Short exercise 1:
Duplicate the passage of the newsgroup post below from "Perhaps only those" to "to read cosmology.".

Selection:
** Begin **

Re: Savanna: a slow demise

Thomas Clarke (clarke@acme.ist.ucf.edu)
5 Oct 1995 13:11:56 GMT

In article <44nail$3un@news.global1.net> writes:
> clarke@acme.ist.ucf.edu (Thomas Clarke) graced us with the following
> words:

> >In article <4463oo$5hj@news.global1.net> pnich@globalone.net (Phil Nicholls)
> >writes:

> >> First of all, that early hominids occupied savanna
> >> habitats is not a theory. It is a fact.

> >Is it? Where have the fossils been found?

> Early hominid fossils are found East Africa and Southern Africa.
> Paleoclimatological evidence shows them to be associated with savanna
> habitats. This really is not an issue, even for the AAH people.

But Lucy was found among crab shells. The first family in a riverine setting.
These are aquatic, probably savannah fringe aquatic, but aquatic.
Perhaps only those hominids who happened to die in an aquatic setting
had their bones fossilized and preserved, or perhaps the hominds lived
preferentially on the aquatic margins, I don't think there is a big enough
sample to tell.

> >>> I have a very simple standard that I believe all scientist use
> >> -- evidence. Show me the evidence.

> >As a person of theoretical bent, who likes to read cosmology.
> >I resent that. You imply that my interest is not scientific.

> If you are constructing your theories without evidence then you are
> engaging in groundless speculation and they are not theories at all.
> Most people I know with an interest in cosmology base there
> speculations on the available evidence.

So are you saying that the AAT has absolutely no touch with reality?
Clearly the AAT is trying to explain the same facts that the "savannah"
theory(s) attempt to explain. The AAT further offers a possible
explanation for some soft tissue differences between ape and human.

** End **

Records to use:
** Begin **

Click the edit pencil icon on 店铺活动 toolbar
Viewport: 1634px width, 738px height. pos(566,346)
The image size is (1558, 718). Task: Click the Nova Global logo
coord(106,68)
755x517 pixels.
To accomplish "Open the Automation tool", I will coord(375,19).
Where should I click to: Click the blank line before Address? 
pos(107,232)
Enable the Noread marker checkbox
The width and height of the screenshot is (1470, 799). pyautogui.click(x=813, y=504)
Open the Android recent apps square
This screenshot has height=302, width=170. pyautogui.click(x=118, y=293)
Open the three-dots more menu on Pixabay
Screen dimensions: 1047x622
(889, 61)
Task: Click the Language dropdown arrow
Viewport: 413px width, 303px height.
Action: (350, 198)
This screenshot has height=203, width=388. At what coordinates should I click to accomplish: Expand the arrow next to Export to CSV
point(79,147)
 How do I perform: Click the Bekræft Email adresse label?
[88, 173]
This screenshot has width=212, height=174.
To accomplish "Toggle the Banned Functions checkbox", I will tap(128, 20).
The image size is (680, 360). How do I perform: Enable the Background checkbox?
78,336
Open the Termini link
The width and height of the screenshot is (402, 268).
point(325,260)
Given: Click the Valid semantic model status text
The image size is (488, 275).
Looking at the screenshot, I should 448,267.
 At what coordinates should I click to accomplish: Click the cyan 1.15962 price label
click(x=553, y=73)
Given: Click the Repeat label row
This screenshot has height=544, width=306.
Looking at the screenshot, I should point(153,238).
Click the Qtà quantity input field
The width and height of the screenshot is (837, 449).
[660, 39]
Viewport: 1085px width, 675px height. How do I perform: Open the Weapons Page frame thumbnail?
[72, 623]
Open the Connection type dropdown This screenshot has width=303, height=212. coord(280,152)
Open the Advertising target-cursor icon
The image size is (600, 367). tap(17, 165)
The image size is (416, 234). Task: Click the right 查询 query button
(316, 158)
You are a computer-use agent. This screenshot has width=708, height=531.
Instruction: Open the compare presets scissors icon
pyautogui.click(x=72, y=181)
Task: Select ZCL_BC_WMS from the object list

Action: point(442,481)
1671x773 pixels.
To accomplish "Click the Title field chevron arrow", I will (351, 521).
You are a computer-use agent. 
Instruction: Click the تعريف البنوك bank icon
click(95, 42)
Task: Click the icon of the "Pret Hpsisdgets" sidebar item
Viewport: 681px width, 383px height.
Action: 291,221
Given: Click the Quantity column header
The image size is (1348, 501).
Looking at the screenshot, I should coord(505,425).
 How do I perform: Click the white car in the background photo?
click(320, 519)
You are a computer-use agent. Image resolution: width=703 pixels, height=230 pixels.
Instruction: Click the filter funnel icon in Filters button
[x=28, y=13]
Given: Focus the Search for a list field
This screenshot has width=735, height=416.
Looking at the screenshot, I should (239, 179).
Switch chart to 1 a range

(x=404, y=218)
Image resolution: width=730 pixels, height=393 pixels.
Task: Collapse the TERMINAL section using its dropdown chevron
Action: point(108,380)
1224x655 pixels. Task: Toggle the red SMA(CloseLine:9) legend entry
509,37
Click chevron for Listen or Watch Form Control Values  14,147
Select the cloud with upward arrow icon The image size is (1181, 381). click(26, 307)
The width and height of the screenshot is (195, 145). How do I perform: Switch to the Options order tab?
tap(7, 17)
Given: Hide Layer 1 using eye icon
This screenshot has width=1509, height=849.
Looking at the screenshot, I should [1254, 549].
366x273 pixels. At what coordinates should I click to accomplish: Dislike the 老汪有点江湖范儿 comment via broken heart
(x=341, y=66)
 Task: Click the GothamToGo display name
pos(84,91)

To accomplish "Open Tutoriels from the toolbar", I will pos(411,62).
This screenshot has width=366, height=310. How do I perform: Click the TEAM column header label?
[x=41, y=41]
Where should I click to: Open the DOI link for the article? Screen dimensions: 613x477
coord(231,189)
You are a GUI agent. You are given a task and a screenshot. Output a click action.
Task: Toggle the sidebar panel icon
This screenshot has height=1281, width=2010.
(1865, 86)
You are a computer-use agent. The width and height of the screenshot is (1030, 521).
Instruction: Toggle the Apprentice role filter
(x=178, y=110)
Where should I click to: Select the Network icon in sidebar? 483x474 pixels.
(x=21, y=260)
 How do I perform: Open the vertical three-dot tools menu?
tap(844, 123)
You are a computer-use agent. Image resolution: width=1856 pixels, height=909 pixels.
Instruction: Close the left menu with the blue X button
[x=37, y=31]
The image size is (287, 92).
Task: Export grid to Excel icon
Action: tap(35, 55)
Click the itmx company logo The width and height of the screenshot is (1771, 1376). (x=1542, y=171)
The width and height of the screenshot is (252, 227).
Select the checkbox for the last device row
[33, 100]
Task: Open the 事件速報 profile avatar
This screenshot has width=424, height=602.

** End **

Short exercise 2:
Set down the lines of the entries above from the line with "This screenshot has height=203, width=388." to the line with "will tap(128, 20).", both included, and nothing else.

Worked answer 1:
Perhaps only those hominids who happened to die in an aquatic setting
had their bones fossilized and preserved, or perhaps the hominds lived
preferentially on the aquatic margins, I don't think there is a big enough
sample to tell.

> >>> I have a very simple standard that I believe all scientist use
> >> -- evidence. Show me the evidence.

> >As a person of theoretical bent, who likes to read cosmology.

Worked answer 2:
This screenshot has height=203, width=388. At what coordinates should I click to accomplish: Expand the arrow next to Export to CSV
point(79,147)
 How do I perform: Click the Bekræft Email adresse label?
[88, 173]
This screenshot has width=212, height=174.
To accomplish "Toggle the Banned Functions checkbox", I will tap(128, 20).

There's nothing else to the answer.